The situation changed when I purchased a Thumbler's Tumbler and started cleaning my brass with Stainless Steel pins. The pins I purchased from Midway would jam in the flash holes of Speer, Winchester, and Federal brass but never seemed to jam in the flash holes for Remington brass. As I keep a large drill index at my house I used that and found that a 0.082 inch diameter drill would slide freely thru the flash holes for Remington cases but not in all of the Speer, Winchester, and Federal cases I had to start using that size drill bit to open up the flash holes in cases I had on hand. Ever come back from a gun show with 1500 cases bought on the cheap? Yeah, it's a bit of a PITA. So I started purchasing Remington UMC 9mm, 40 S&W, 45 ACP, and 357/38 Special. No drilling required at all. However I did have to re-tune all of my revolvers to a 9 lbs. DA trigger pull. Because the weight that was perfectly reliable with CCI was NOT reliable with Remington UMC. Take note, I am a bit of a hoarder having learned from Sandy Hook. So I have a bit of a stash of primers and Remington UMC purchased prior to 2018 when I discovered how much fun Skeet shooting can be. BTW, I now go thru 15,000 shotshell primers per year and what looks like a stash is simply a years supply.
 
The reason for such two questions is I want to determine by firing ammunition just how much I can safely reduce hammer spring power. If I'm asking the wrong questions, please respond to what I should have asked.
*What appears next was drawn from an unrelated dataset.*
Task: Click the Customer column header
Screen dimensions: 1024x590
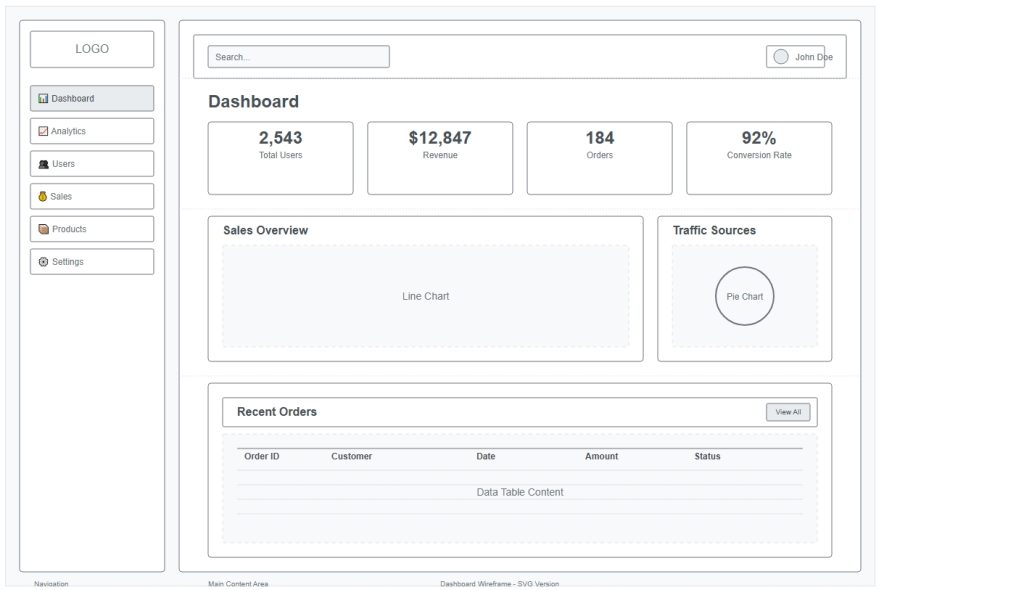Action: [x=351, y=457]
Is it just a 'range toy' or will the revolver may have to serve as a 'Self Defense' revolver?

When I was a cop in the revolver era, many a cop made his revolver unserviceable because he thought he needed a 'light trigger'.

In a shooting with your adrenalin pumping you will not notice what your trigger pull is. 'Professional Training' is the most important thing.
 
Is it just a 'range toy' or will the revolver may have to serve as a 'Self Defense' revolver?
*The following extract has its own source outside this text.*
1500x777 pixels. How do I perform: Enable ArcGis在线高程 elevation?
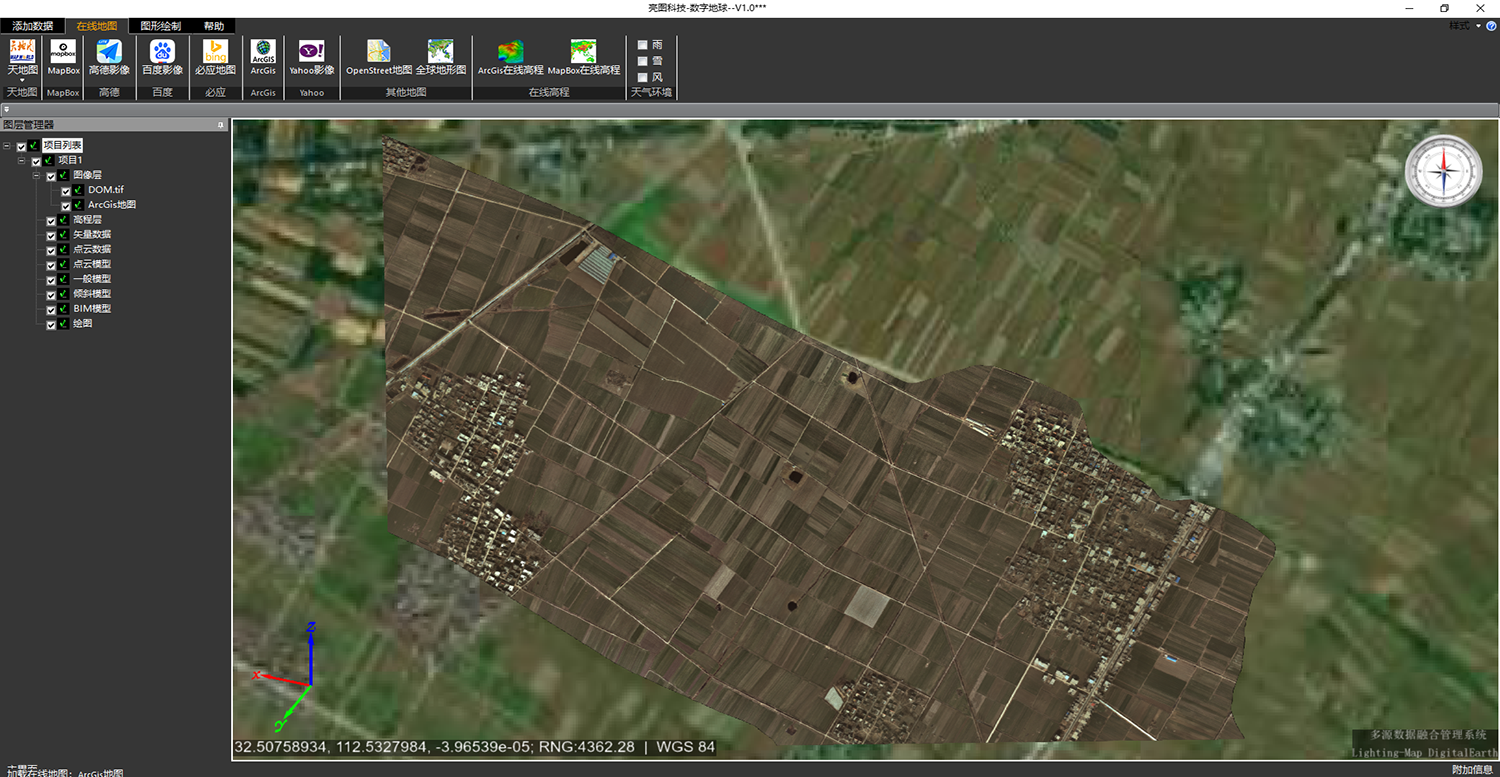pyautogui.click(x=510, y=57)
When I was a cop in the revolver era, many a cop made his revolver unserviceable because he thought he needed a 'light trigger'.

In a shooting with your adrenalin pumping you will not notice what your trigger pull is. 'Professional Training' is the most important thing.
This is right on point for me. I was forced to change the EDC revolver's custom made more concealable grip because my middle finger's middle knuckle had swelled and deformed. The entire hand is weaker than in the past as well as being uncomfortable during trigger firing. I have altered its hammer that renders it impossible to thumb cock; it can be partially trigger cocked, then thumb cocked for deliberate single action only. At this point it becomes nearly mandatory to reduce pull by way of trigger action. Reduction will be desirable if, as you said, the cartridge goes bang every time hammer drops on one. That's why I'm persistent in wanting to identify what factory ammunition will probably be a serious problem.
 
Naphtali, two points. First is that Remington is a problem ammunition for you. I would suggest that you look for Federal ammunition.

Second point it sounds like you have issues with Arthritis. If that is the case I've been there done that. There was a time when it was painflu for me to sign a paycheck. Fortunately my nephew married a very smart Nurse and when I was staying with them over Christmas she noticed that I had a pretty serious sweet tooth. She told me if I cut back on Sugar my Arthritis would improve and I listened to her. Three years later signing a check is easy and I can even rack the slide on a 45 ACP 1911 with the hammer down. My advice is if you have a sweet tooth it will really help you a lot to get as much sugar out of your diet as is possible. BTW I also have Heart Disease. While it's not easy if you substitute fresh fruit for candy or donuts you'll not only reduce your sugar intake but you'll also be eating something that is actually healthy.
 
As you wrote: been there, done that.

No sweets because no sweet tooth. Fresh organic foods only. . . . Fierce roomie, ex-spouse, current great friend insists it be so.
 
Nap, I’m curious. Full power 357 DA? Are you shooting something like Bowling Pin Matches or self defense? Most competitive shooters have a Dillon, so I assume self defense.

Me personally, I’d want my gun set up so it would reliably light the hardest primers.